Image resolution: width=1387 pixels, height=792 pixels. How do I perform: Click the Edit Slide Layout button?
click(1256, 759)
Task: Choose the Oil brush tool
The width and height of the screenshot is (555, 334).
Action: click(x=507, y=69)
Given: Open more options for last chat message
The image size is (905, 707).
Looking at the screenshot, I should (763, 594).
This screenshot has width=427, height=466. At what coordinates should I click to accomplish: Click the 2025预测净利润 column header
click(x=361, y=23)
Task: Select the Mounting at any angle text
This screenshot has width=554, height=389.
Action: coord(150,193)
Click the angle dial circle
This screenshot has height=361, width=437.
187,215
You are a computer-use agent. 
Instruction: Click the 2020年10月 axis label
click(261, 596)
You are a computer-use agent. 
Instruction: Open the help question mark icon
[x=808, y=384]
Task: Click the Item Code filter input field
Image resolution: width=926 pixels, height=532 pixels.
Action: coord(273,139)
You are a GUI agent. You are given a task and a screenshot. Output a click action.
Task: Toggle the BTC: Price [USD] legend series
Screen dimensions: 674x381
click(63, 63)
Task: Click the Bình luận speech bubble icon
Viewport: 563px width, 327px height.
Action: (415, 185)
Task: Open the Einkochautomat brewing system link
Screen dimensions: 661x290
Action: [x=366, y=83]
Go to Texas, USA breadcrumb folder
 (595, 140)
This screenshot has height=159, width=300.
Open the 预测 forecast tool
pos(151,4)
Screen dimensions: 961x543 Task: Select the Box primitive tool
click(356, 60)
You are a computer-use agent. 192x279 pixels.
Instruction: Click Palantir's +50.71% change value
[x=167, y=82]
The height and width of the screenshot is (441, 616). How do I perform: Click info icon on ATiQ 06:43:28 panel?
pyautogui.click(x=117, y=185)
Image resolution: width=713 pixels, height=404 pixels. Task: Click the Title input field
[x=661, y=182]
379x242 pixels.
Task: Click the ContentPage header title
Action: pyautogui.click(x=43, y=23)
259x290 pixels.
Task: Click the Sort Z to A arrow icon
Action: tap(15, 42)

● INSTRUCTIONS FOR THE TASK:
Copy every line of the material above word for word, without changing anything.

● RESPONSE:
Image resolution: width=1387 pixels, height=792 pixels. How do I perform: Click the Edit Slide Layout button?
click(1256, 759)
Task: Choose the Oil brush tool
The width and height of the screenshot is (555, 334).
Action: click(x=507, y=69)
Given: Open more options for last chat message
The image size is (905, 707).
Looking at the screenshot, I should (763, 594).
This screenshot has width=427, height=466. At what coordinates should I click to accomplish: Click the 2025预测净利润 column header
click(x=361, y=23)
Task: Select the Mounting at any angle text
This screenshot has width=554, height=389.
Action: coord(150,193)
Click the angle dial circle
This screenshot has height=361, width=437.
187,215
You are a computer-use agent. 
Instruction: Click the 2020年10月 axis label
click(261, 596)
You are a computer-use agent. 
Instruction: Open the help question mark icon
[x=808, y=384]
Task: Click the Item Code filter input field
Image resolution: width=926 pixels, height=532 pixels.
Action: coord(273,139)
You are a GUI agent. You are given a task and a screenshot. Output a click action.
Task: Toggle the BTC: Price [USD] legend series
Screen dimensions: 674x381
click(63, 63)
Task: Click the Bình luận speech bubble icon
Viewport: 563px width, 327px height.
Action: (415, 185)
Task: Open the Einkochautomat brewing system link
Screen dimensions: 661x290
Action: [x=366, y=83]
Go to Texas, USA breadcrumb folder
 (595, 140)
This screenshot has height=159, width=300.
Open the 预测 forecast tool
pos(151,4)
Screen dimensions: 961x543 Task: Select the Box primitive tool
click(356, 60)
You are a computer-use agent. 192x279 pixels.
Instruction: Click Palantir's +50.71% change value
[x=167, y=82]
The height and width of the screenshot is (441, 616). How do I perform: Click info icon on ATiQ 06:43:28 panel?
pyautogui.click(x=117, y=185)
Image resolution: width=713 pixels, height=404 pixels. Task: Click the Title input field
[x=661, y=182]
379x242 pixels.
Task: Click the ContentPage header title
Action: pyautogui.click(x=43, y=23)
259x290 pixels.
Task: Click the Sort Z to A arrow icon
Action: tap(15, 42)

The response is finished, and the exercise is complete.